** Start SUPPLIED DATA **
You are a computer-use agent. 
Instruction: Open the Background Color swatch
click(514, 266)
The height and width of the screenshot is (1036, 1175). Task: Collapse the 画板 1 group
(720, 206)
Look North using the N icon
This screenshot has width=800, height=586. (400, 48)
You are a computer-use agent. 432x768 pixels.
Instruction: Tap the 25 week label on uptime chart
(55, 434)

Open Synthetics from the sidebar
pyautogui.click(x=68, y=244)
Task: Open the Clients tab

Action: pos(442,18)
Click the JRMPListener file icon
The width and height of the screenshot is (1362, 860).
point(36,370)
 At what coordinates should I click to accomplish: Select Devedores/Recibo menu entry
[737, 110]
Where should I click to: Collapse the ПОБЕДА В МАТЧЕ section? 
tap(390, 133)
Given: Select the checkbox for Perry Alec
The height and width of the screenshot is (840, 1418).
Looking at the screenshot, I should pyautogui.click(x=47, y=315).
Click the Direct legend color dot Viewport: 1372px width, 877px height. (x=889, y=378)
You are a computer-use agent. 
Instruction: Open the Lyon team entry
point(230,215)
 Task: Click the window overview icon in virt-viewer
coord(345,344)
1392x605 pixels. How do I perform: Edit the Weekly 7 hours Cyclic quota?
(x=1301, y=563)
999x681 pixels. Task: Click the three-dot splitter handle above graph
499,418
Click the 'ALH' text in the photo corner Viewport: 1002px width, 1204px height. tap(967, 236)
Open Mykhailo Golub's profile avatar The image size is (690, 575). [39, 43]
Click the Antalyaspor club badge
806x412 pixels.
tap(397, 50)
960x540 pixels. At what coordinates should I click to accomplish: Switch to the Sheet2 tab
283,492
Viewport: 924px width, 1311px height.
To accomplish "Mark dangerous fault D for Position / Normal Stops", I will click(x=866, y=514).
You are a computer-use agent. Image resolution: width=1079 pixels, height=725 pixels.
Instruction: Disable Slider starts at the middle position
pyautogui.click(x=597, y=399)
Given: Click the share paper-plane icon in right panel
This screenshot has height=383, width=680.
** End SUPPLIED DATA **
**GIVEN TASK**:
Could you render every row above as a Markdown table with the columns Number and Text, numbering each row and leaving out blank lines?

**THE OUTPUT**:
| Number | Text |
|---|---|
| 1 | You are a computer-use agent.  |
| 2 | Instruction: Open the Background Color swatch |
| 3 | click(514, 266) |
| 4 | The height and width of the screenshot is (1036, 1175). Task: Collapse the 画板 1 group |
| 5 | (720, 206) |
| 6 | Look North using the N icon |
| 7 | This screenshot has width=800, height=586. (400, 48) |
| 8 | You are a computer-use agent. 432x768 pixels. |
| 9 | Instruction: Tap the 25 week label on uptime chart |
| 10 | (55, 434) |
| 11 | Open Synthetics from the sidebar |
| 12 | pyautogui.click(x=68, y=244) |
| 13 | Task: Open the Clients tab |
| 14 | Action: pos(442,18) |
| 15 | Click the JRMPListener file icon |
| 16 | The width and height of the screenshot is (1362, 860). |
| 17 | point(36,370) |
| 18 |  At what coordinates should I click to accomplish: Select Devedores/Recibo menu entry |
| 19 | [737, 110] |
| 20 | Where should I click to: Collapse the ПОБЕДА В МАТЧЕ section?  |
| 21 | tap(390, 133) |
| 22 | Given: Select the checkbox for Perry Alec |
| 23 | The height and width of the screenshot is (840, 1418). |
| 24 | Looking at the screenshot, I should pyautogui.click(x=47, y=315). |
| 25 | Click the Direct legend color dot Viewport: 1372px width, 877px height. (x=889, y=378) |
| 26 | You are a computer-use agent.  |
| 27 | Instruction: Open the Lyon team entry |
| 28 | point(230,215) |
| 29 |  Task: Click the window overview icon in virt-viewer |
| 30 | coord(345,344) |
| 31 | 1392x605 pixels. How do I perform: Edit the Weekly 7 hours Cyclic quota? |
| 32 | (x=1301, y=563) |
| 33 | 999x681 pixels. Task: Click the three-dot splitter handle above graph |
| 34 | 499,418 |
| 35 | Click the 'ALH' text in the photo corner Viewport: 1002px width, 1204px height. tap(967, 236) |
| 36 | Open Mykhailo Golub's profile avatar The image size is (690, 575). [39, 43] |
| 37 | Click the Antalyaspor club badge |
| 38 | 806x412 pixels. |
| 39 | tap(397, 50) |
| 40 | 960x540 pixels. At what coordinates should I click to accomplish: Switch to the Sheet2 tab |
| 41 | 283,492 |
| 42 | Viewport: 924px width, 1311px height. |
| 43 | To accomplish "Mark dangerous fault D for Position / Normal Stops", I will click(x=866, y=514). |
| 44 | You are a computer-use agent. Image resolution: width=1079 pixels, height=725 pixels. |
| 45 | Instruction: Disable Slider starts at the middle position |
| 46 | pyautogui.click(x=597, y=399) |
| 47 | Given: Click the share paper-plane icon in right panel |
| 48 | This screenshot has height=383, width=680. |